▶ _Available records_
◇ ◇ ◇ ◇ ◇ ◇ ◇

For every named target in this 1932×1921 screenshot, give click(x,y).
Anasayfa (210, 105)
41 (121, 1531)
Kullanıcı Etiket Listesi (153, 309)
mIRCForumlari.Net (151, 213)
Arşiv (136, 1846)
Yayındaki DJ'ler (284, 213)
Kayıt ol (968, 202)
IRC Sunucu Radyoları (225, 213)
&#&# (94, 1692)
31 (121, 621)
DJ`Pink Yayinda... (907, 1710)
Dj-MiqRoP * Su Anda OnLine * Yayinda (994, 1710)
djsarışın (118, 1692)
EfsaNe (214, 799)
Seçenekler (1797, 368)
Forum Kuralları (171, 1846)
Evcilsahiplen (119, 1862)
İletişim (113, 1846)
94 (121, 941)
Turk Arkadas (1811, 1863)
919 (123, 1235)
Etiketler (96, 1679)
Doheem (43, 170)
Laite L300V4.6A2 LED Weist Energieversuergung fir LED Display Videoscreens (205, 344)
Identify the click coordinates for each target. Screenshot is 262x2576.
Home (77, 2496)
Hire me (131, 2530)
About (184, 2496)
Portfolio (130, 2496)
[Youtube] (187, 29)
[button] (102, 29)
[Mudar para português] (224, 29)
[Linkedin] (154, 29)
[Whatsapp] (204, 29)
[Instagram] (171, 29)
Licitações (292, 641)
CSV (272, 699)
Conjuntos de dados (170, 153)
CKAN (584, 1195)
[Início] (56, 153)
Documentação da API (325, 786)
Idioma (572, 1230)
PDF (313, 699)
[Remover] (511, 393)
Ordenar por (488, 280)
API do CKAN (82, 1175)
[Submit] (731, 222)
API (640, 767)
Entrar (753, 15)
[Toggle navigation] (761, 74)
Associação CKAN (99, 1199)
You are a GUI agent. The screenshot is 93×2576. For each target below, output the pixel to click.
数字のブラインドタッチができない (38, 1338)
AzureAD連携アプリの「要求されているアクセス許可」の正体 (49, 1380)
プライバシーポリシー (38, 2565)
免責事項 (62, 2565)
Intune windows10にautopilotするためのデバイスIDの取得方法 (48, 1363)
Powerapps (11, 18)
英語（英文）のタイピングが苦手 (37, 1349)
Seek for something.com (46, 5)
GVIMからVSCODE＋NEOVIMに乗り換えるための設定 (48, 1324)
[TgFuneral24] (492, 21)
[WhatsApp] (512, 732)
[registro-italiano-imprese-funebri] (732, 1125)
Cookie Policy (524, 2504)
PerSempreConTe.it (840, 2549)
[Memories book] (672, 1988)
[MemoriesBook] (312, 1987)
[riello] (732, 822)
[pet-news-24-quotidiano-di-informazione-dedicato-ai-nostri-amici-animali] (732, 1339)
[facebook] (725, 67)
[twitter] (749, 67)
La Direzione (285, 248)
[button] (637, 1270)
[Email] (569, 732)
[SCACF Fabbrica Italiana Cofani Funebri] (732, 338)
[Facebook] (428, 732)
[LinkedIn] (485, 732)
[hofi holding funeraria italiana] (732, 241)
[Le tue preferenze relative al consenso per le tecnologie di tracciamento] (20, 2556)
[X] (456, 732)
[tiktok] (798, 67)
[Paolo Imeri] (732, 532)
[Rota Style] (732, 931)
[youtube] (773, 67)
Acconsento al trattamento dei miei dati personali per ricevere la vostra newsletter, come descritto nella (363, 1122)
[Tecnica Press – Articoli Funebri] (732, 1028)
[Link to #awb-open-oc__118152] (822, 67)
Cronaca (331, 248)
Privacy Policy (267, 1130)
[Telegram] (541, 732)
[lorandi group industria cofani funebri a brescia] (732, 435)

◇ ◇ ◇ ◇ ◇ ◇ ◇

▶ _Work request_
Go through the listing above and copy each line in which the string "Yayinda" is found.

▶ _Output for this exercise_
DJ`Pink Yayinda... (907, 1710)
Dj-MiqRoP * Su Anda OnLine * Yayinda (994, 1710)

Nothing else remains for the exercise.